CHALLENGE » Could you copy the listing word for word, starting at its first line and stopping after the line that contains "Action: (x=263, y=302)", with both of those lines included and the pictures left out?

ENTRIES SUPPLIED »

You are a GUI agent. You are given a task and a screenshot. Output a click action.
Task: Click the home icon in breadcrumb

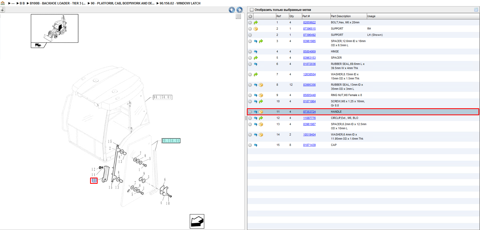pos(3,3)
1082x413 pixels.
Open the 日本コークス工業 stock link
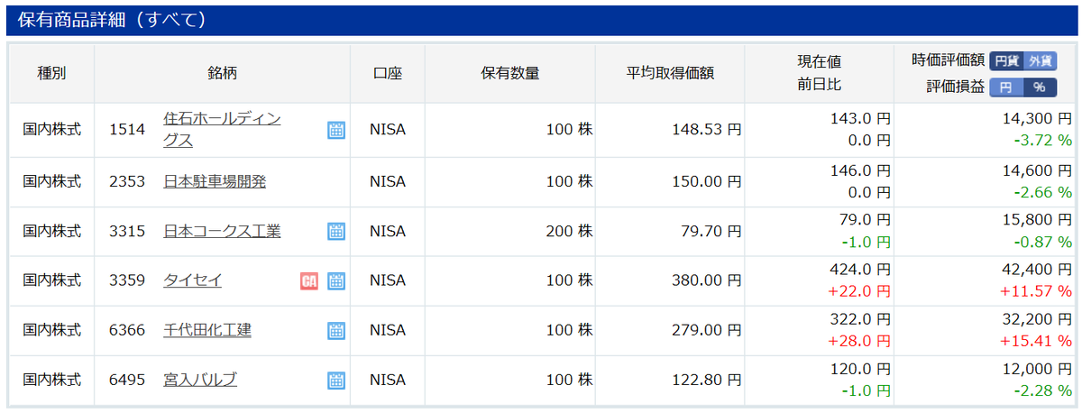pos(222,232)
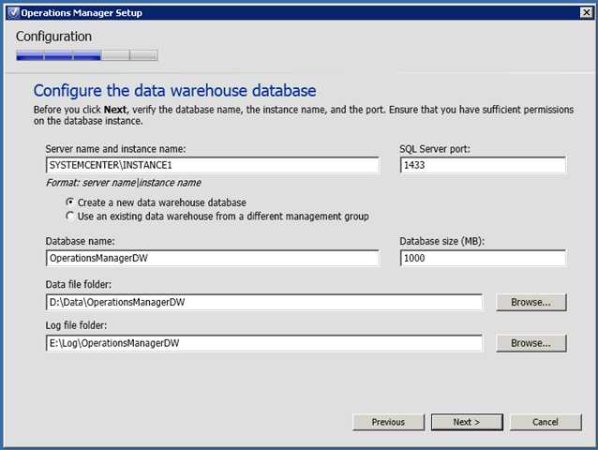The width and height of the screenshot is (598, 450).
Task: Click the Data file folder path field
Action: (x=263, y=302)
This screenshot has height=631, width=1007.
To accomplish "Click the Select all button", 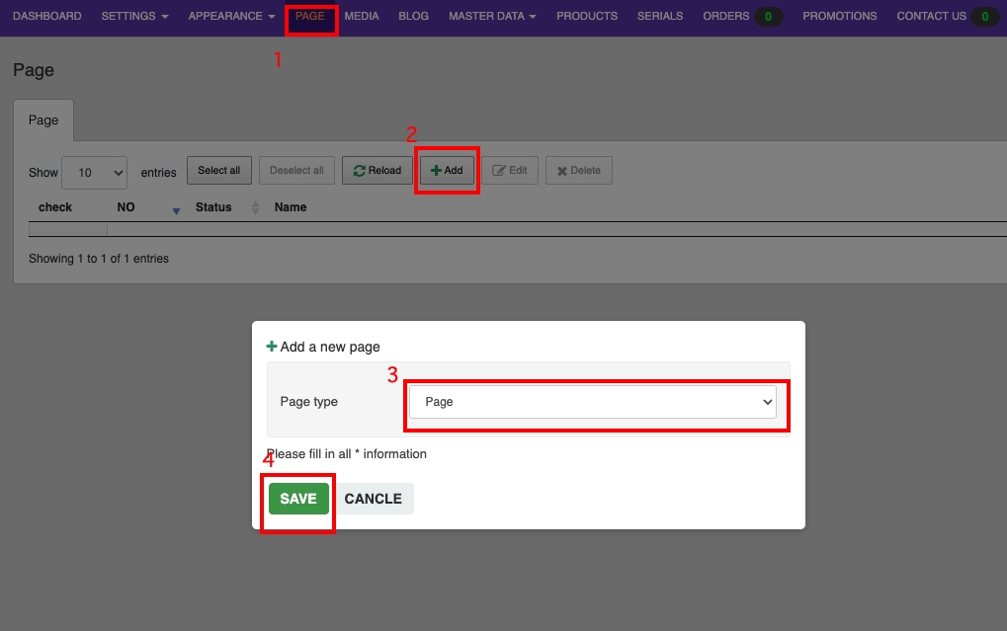I will [x=219, y=170].
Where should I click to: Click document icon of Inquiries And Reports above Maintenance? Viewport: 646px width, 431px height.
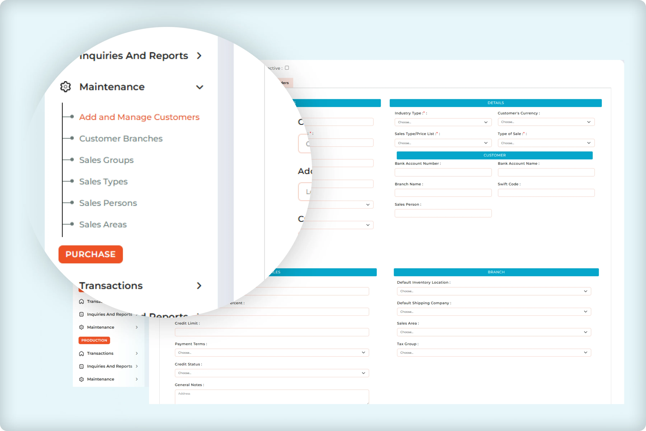pos(81,314)
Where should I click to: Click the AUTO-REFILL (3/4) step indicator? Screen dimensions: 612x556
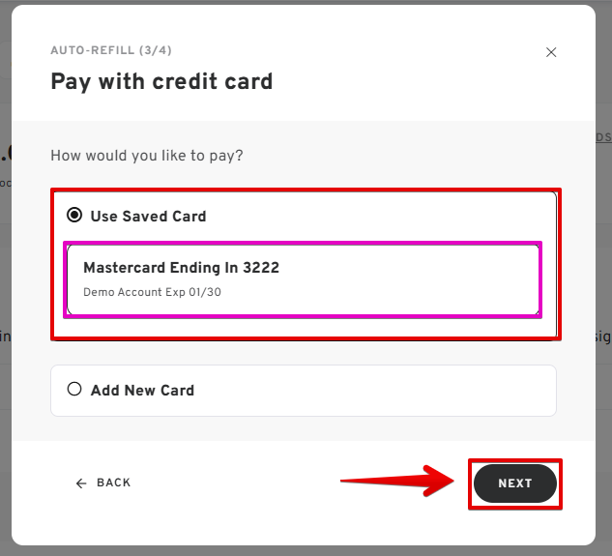pyautogui.click(x=111, y=50)
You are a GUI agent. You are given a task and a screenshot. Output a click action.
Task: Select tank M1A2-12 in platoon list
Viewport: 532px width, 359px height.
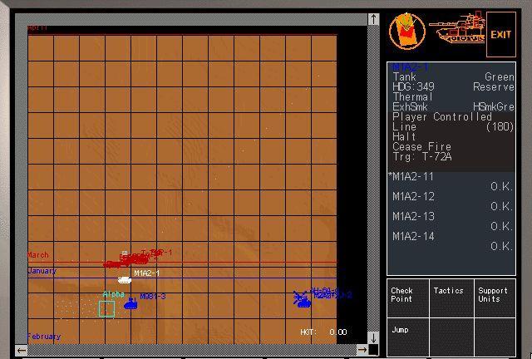tap(413, 197)
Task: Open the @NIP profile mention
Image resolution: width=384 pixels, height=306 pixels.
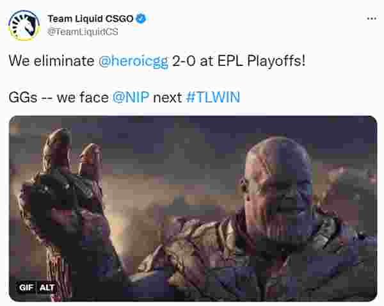Action: pyautogui.click(x=131, y=97)
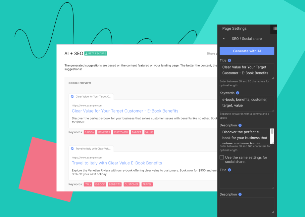The height and width of the screenshot is (217, 305).
Task: Click the info icon beside SEO Description label
Action: click(x=240, y=125)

EXERCISE OUTPUT »
You are a GUI agent. You are given a task and a screenshot. Output a click action.
Task: Click the home icon in breadcrumb

pos(3,3)
1082x413 pixels.
Open the 日本コークス工業 stock link
pos(222,232)
The width and height of the screenshot is (598, 450).
Task: Click the Data file folder path field
Action: (x=263, y=302)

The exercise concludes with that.